== Problems to solve ==
a. In the barred rock thread, what is the passage starting at "## Energyvet (Jul" and ending at "some new tricks!"? Copy it word for word.
b. Answer these questions from the barred rock thread:
(i) Which breed does the first post say seems to become predator food faster than the Rhode Island reds?
(ii) What does Apyl lose most often?
(iii) How does ReTIRED describe their Barred Rock compared with their other chickens?
c. Summarize the barred rock thread in two sentences.

== Page ==
'''

# Barred rocks attract presators?



## powderhogg01 (Jun 4, 2013)

Why do my barred rocks seem to become predator food faster then my Rhode Island reds? Is this just a me thing? I have now hopefully solved all the gaps and places a predator can get into, hoping no more ladies turn up missing.


----------



## Apyl (Jun 20, 2012)

No idea that doesn't happen here. I loose my ducks most often then after them its usually the white birds that get targeted.


----------



## ReTIRED (Mar 28, 2013)

Don't know WHY is is...._BUT...._
my Barred Rock is the quickest of all my chickens.....
....and, therefore....I suspect.....
the MOST likely to avoid a Predator.

could be just "individual birds" ?

In School...there were MANY athletes _FASTER _than me.
( but MANY never went as far....)
*Ha-Ha !
*-ReTIRED- 
*P.S. *Near impossible to figure on any of that.


----------



## powderhogg01 (Jun 4, 2013)

I figured that there was not a correlation, other then pecking order, and those ones happened to be closest to the grabby fingures


----------



## Energyvet (Jul 25, 2012)

Maybe they're just more curious and so likely to go out on their own exploring. Mine don't attract predators but they are sure into everything. They're teaching the old ones some new tricks!

'''

== Data records ==
'''

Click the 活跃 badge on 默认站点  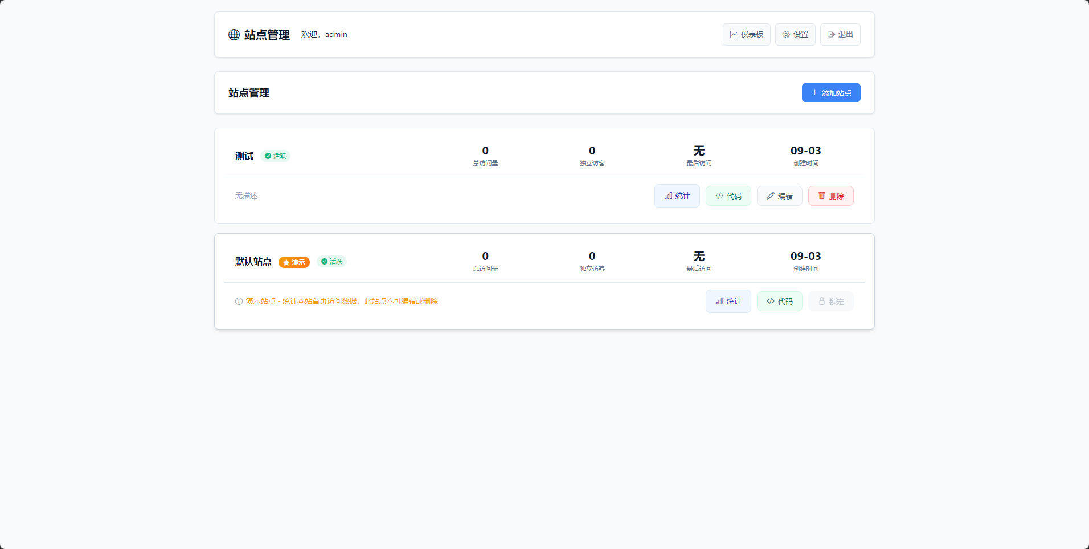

'''
'''

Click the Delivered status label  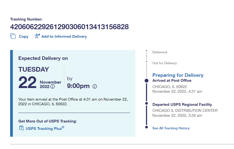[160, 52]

'''
'''

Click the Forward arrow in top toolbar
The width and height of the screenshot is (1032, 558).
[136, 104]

'''

== Answers per task ==
a.
## Energyvet (Jul 25, 2012)

Maybe they're just more curious and so likely to go out on their own exploring. Mine don't attract predators but they are sure into everything. They're teaching the old ones some new tricks!

b.
(i) Barred rocks.
(ii) Ducks.
(iii) As the quickest of all their chickens.

c. A poster asks why their barred rocks seem to become predator food faster than their Rhode Island reds, and later concludes there is no correlation beyond pecking order and those birds being closest to the predator. The replies say it doesn't happen to them: one most often loses ducks and then white birds, another calls their Barred Rock the quickest and most likely to avoid a predator, and a third suggests barred rocks may be more curious and go off exploring on their own.